[Linhas com dados de apontamento]
↓↓↓

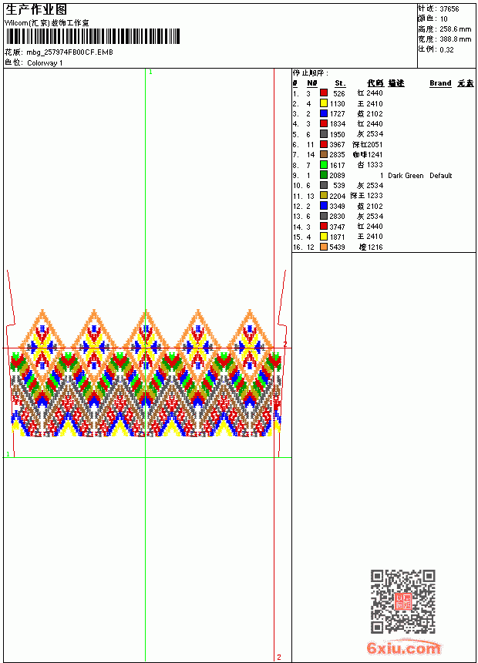This screenshot has height=663, width=478.
Task: Click the yellow swatch in row 2
Action: coord(324,103)
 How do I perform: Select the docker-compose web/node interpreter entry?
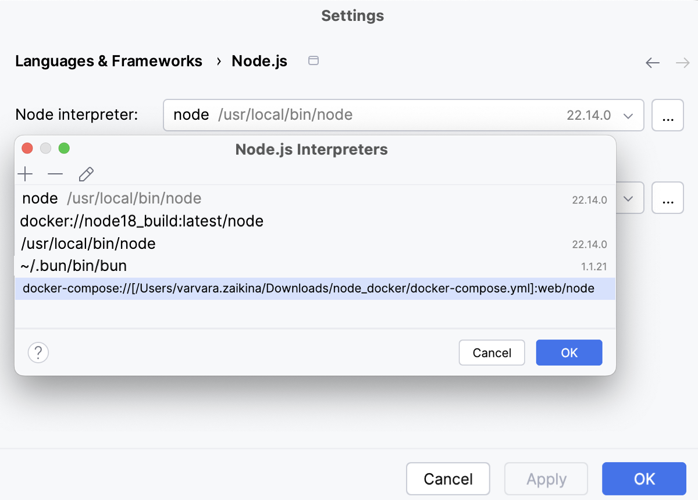pos(308,288)
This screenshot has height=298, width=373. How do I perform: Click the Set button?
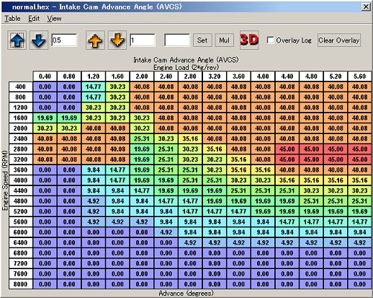[202, 40]
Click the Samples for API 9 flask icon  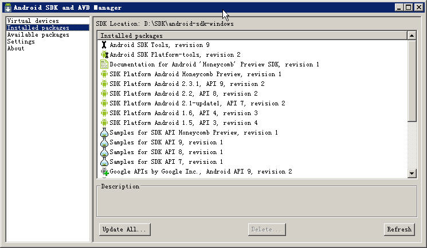point(104,142)
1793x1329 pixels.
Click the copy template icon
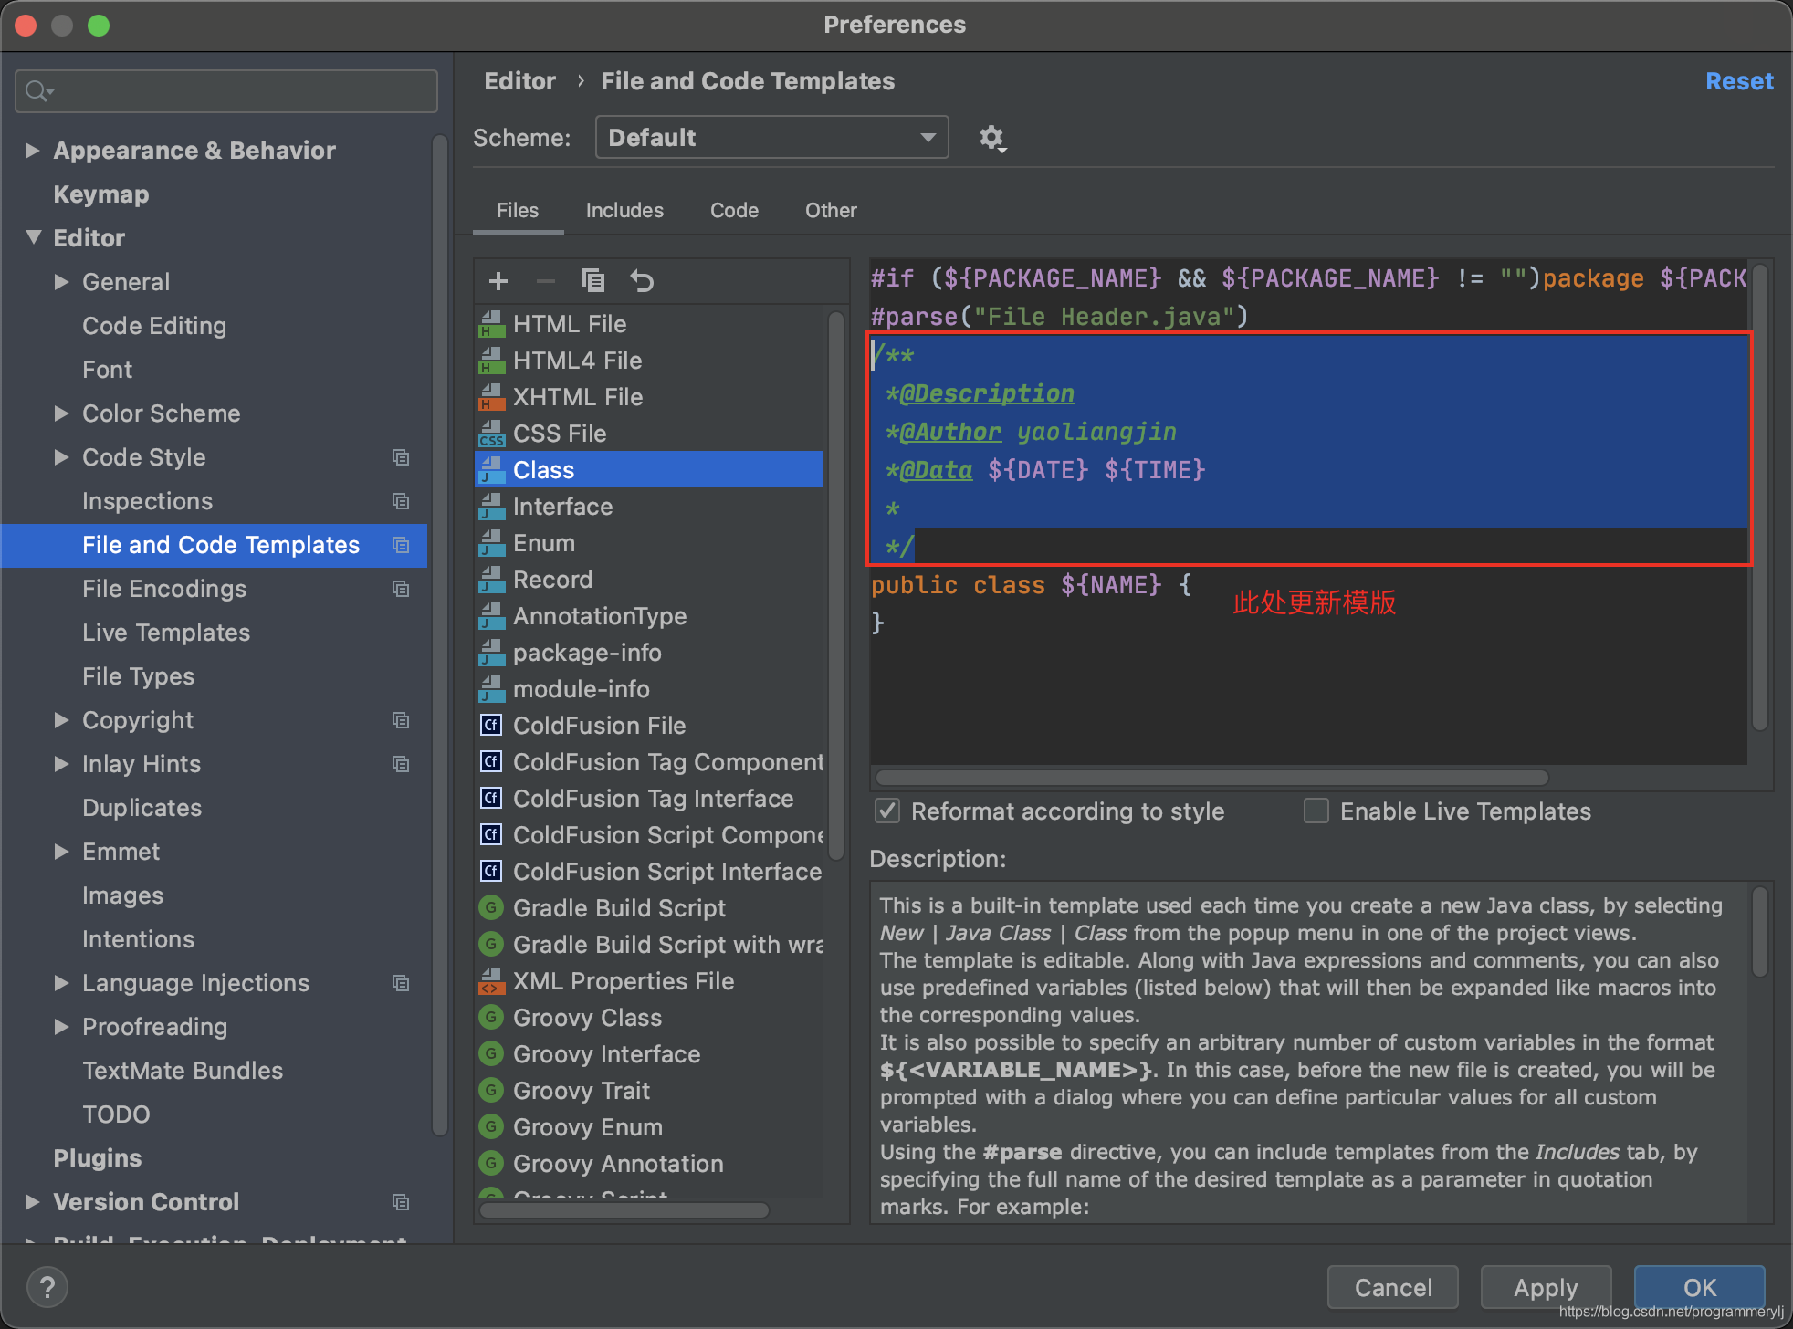click(x=592, y=281)
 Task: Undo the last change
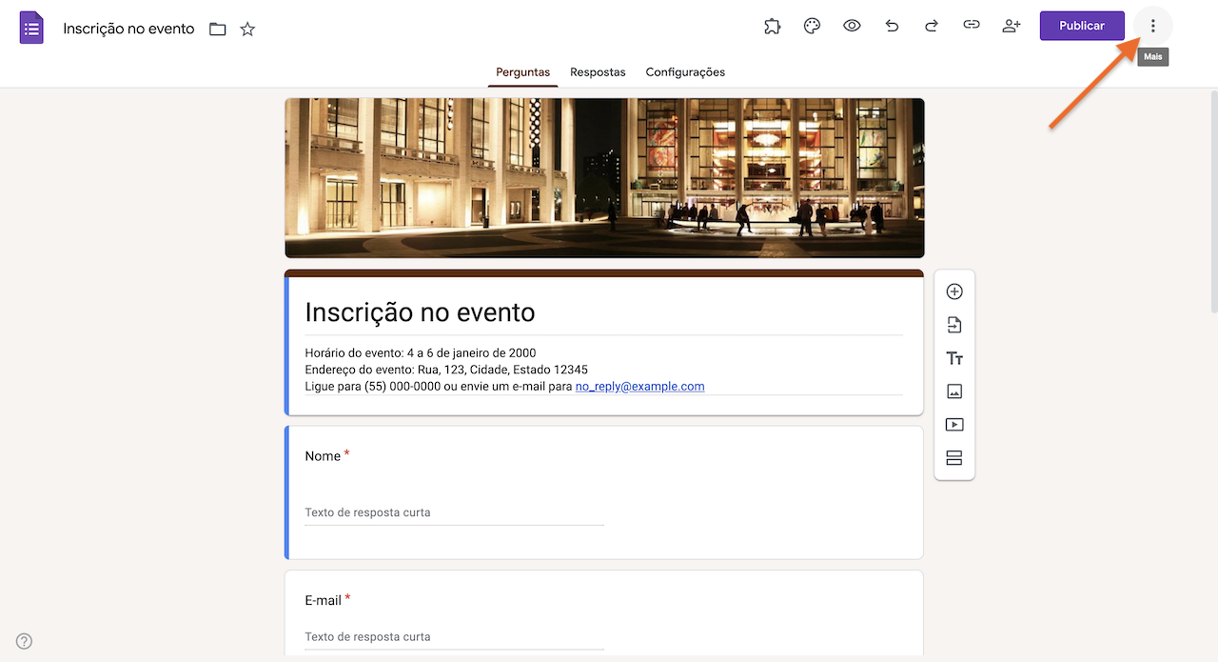(891, 26)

↑↑↑

§ TAREFA PROPOSTA
Converta em uma tabela Markdown as linhas que vão do início até a linha com "pos(308,288)", ambas incluídas, usando as colunas Número e Conteúdo e deixando de fora as linhas em branco. Não coloque as imagens na resposta.

§ RESPOSTA
| Número | Conteúdo |
|---|---|
| 1 | This screenshot has height=663, width=478. |
| 2 | Task: Click the yellow swatch in row 2 |
| 3 | Action: coord(324,103) |
| 4 |  How do I perform: Select the docker-compose web/node interpreter entry? |
| 5 | pos(308,288) |